Of the lines listed below, return exactly those that run from the line containing "September 2021 (30, 2351)" through the line containing "Impressum (953, 2560)", both included.

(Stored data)
"""

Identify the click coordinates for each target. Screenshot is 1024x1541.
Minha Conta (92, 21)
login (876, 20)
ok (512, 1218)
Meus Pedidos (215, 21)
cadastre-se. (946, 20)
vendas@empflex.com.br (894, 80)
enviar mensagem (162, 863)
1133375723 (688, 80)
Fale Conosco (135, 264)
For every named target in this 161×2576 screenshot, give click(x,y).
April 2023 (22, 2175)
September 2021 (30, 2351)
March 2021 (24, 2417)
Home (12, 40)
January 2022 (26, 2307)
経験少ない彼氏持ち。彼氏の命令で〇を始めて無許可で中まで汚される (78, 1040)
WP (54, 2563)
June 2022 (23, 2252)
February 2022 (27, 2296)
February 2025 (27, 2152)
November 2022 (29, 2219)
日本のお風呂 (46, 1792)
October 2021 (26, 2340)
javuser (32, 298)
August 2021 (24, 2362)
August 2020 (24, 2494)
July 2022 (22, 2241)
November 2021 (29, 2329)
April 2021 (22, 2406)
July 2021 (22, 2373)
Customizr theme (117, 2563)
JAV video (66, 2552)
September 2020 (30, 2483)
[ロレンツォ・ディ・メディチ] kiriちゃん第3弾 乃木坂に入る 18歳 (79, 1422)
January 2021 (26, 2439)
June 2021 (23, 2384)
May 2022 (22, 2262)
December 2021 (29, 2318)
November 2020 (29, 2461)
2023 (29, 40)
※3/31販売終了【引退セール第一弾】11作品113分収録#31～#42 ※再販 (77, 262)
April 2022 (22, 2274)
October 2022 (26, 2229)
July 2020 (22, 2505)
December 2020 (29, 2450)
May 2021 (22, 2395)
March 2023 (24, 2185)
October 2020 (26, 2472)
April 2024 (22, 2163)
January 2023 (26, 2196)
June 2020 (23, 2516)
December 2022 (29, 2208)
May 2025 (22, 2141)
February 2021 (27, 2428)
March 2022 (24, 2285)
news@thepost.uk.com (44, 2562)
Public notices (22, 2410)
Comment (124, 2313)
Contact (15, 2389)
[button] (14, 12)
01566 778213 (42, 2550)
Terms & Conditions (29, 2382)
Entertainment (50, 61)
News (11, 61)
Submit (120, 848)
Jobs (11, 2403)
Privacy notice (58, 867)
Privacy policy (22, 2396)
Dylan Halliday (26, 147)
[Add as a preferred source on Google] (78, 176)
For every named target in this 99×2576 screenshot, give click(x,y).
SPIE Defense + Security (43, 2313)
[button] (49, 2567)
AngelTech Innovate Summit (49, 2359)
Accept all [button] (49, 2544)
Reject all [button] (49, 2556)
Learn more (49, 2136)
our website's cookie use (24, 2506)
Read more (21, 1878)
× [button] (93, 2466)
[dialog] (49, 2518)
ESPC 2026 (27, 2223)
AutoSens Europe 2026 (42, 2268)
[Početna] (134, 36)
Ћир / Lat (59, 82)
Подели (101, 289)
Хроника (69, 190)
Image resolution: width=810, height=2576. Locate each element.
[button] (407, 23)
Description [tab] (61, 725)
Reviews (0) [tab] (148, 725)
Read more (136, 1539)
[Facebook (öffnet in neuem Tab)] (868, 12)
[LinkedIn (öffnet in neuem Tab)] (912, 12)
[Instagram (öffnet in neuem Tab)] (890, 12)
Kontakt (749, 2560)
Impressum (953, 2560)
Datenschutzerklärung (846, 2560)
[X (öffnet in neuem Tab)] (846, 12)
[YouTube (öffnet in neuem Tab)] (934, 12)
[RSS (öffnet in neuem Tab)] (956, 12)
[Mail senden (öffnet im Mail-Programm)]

"""

Response to the task —
September 2021 (30, 2351)
March 2021 (24, 2417)
Home (12, 40)
January 2022 (26, 2307)
経験少ない彼氏持ち。彼氏の命令で〇を始めて無許可で中まで汚される (78, 1040)
WP (54, 2563)
June 2022 (23, 2252)
February 2022 (27, 2296)
February 2025 (27, 2152)
November 2022 (29, 2219)
日本のお風呂 (46, 1792)
October 2021 (26, 2340)
javuser (32, 298)
August 2021 (24, 2362)
August 2020 (24, 2494)
July 2022 (22, 2241)
November 2021 (29, 2329)
April 2021 (22, 2406)
July 2021 (22, 2373)
Customizr theme (117, 2563)
JAV video (66, 2552)
September 2020 (30, 2483)
[ロレンツォ・ディ・メディチ] kiriちゃん第3弾 乃木坂に入る 18歳 (79, 1422)
January 2021 (26, 2439)
June 2021 (23, 2384)
May 2022 (22, 2262)
December 2021 (29, 2318)
November 2020 (29, 2461)
2023 (29, 40)
※3/31販売終了【引退セール第一弾】11作品113分収録#31～#42 ※再販 (77, 262)
April 2022 (22, 2274)
October 2022 (26, 2229)
July 2020 (22, 2505)
December 2020 (29, 2450)
May 2021 (22, 2395)
March 2023 (24, 2185)
October 2020 (26, 2472)
April 2024 (22, 2163)
January 2023 (26, 2196)
June 2020 (23, 2516)
December 2022 (29, 2208)
May 2025 (22, 2141)
February 2021 (27, 2428)
March 2022 (24, 2285)
news@thepost.uk.com (44, 2562)
Public notices (22, 2410)
Comment (124, 2313)
Contact (15, 2389)
[button] (14, 12)
01566 778213 (42, 2550)
Terms & Conditions (29, 2382)
Entertainment (50, 61)
News (11, 61)
Submit (120, 848)
Jobs (11, 2403)
Privacy notice (58, 867)
Privacy policy (22, 2396)
Dylan Halliday (26, 147)
[Add as a preferred source on Google] (78, 176)
For every named target in this 99×2576 screenshot, give click(x,y).
SPIE Defense + Security (43, 2313)
[button] (49, 2567)
AngelTech Innovate Summit (49, 2359)
Accept all [button] (49, 2544)
Reject all [button] (49, 2556)
Learn more (49, 2136)
our website's cookie use (24, 2506)
Read more (21, 1878)
× [button] (93, 2466)
[dialog] (49, 2518)
ESPC 2026 (27, 2223)
AutoSens Europe 2026 (42, 2268)
[Početna] (134, 36)
Ћир / Lat (59, 82)
Подели (101, 289)
Хроника (69, 190)
Image resolution: width=810, height=2576. Locate each element.
[button] (407, 23)
Description [tab] (61, 725)
Reviews (0) [tab] (148, 725)
Read more (136, 1539)
[Facebook (öffnet in neuem Tab)] (868, 12)
[LinkedIn (öffnet in neuem Tab)] (912, 12)
[Instagram (öffnet in neuem Tab)] (890, 12)
Kontakt (749, 2560)
Impressum (953, 2560)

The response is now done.